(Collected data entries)
━━━━━━━━━━━━━━━━━━━━━━━━━━━━━━

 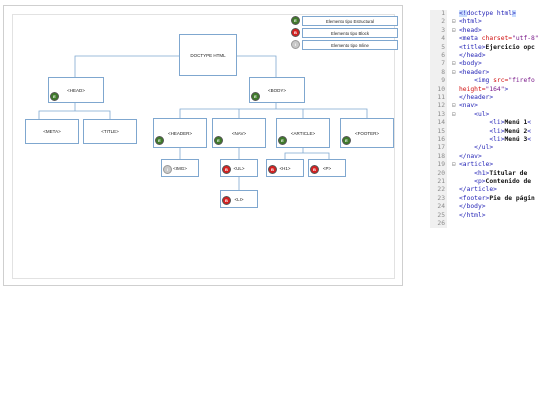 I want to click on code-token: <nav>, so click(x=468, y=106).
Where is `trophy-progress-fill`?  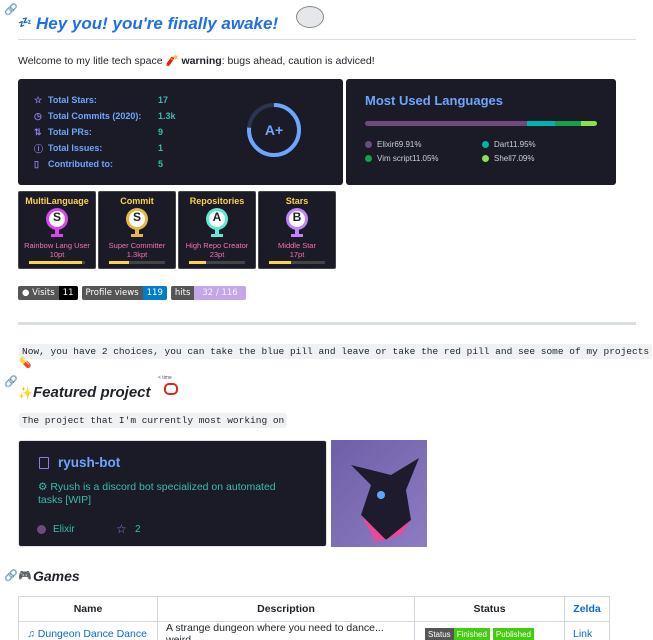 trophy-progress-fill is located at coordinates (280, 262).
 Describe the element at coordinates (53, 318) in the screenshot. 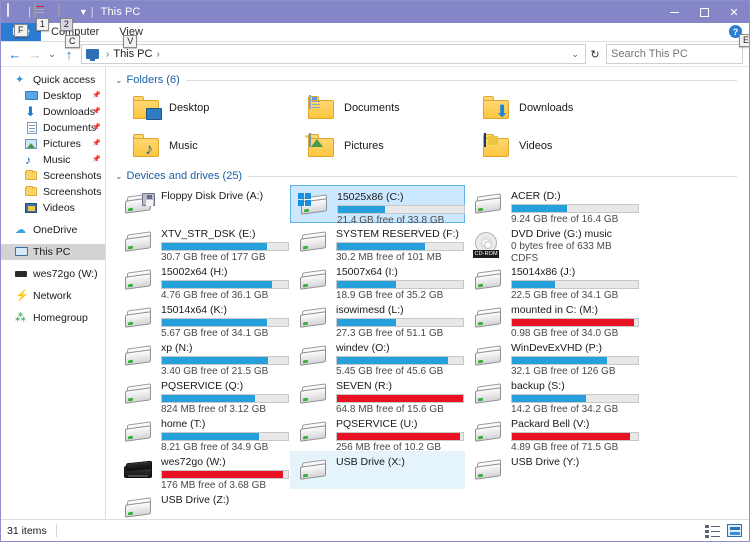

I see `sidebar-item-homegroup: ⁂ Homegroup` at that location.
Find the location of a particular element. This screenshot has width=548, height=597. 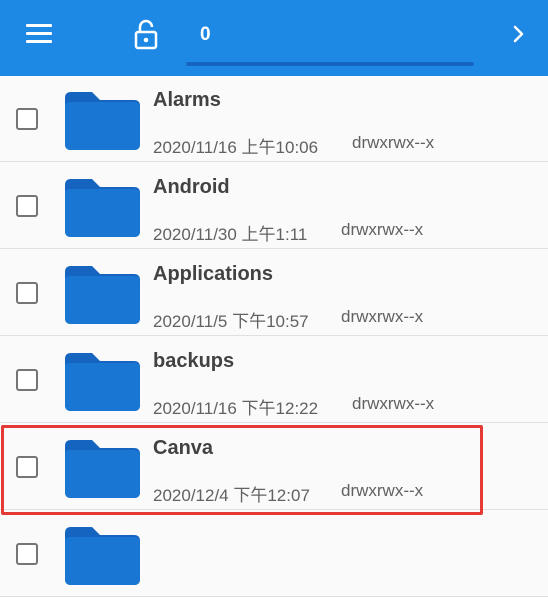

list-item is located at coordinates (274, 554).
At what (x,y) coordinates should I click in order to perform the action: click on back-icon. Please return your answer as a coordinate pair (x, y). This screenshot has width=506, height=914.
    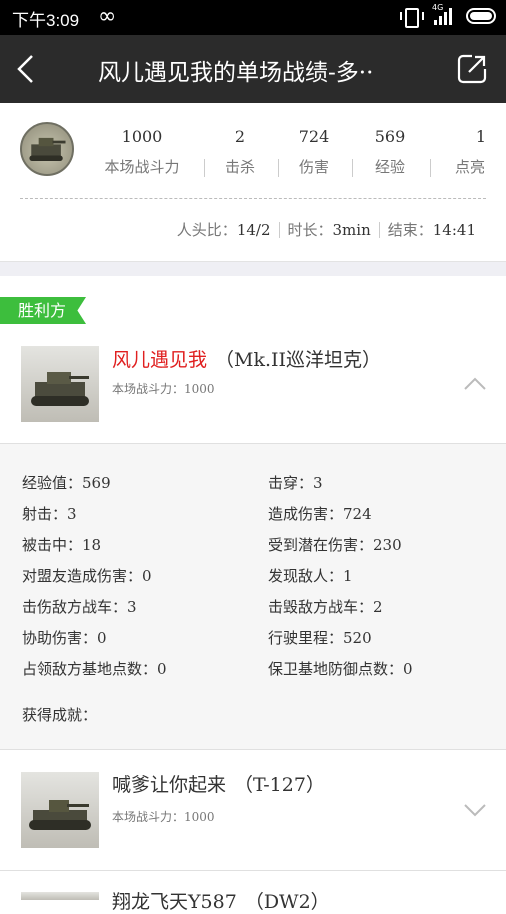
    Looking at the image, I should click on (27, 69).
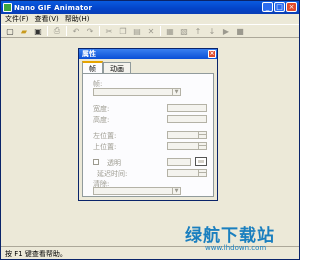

━━━━━━━━━━━━━━━━━━━━━━━━━━━━━━

▶ **DIRECTIONS FOR THIS TASK**:
Reproduce the listing starting at the line that contains "At what (x,y)" and continuing to the end of the listing. Leave out any pictures.

▶ **REPLY**:
At what (x,y) coordinates should I click in order to perform the action: click on back-icon. Please return your answer as a coordinate pair (x, y). This screenshot has width=506, height=914.
    Looking at the image, I should click on (27, 69).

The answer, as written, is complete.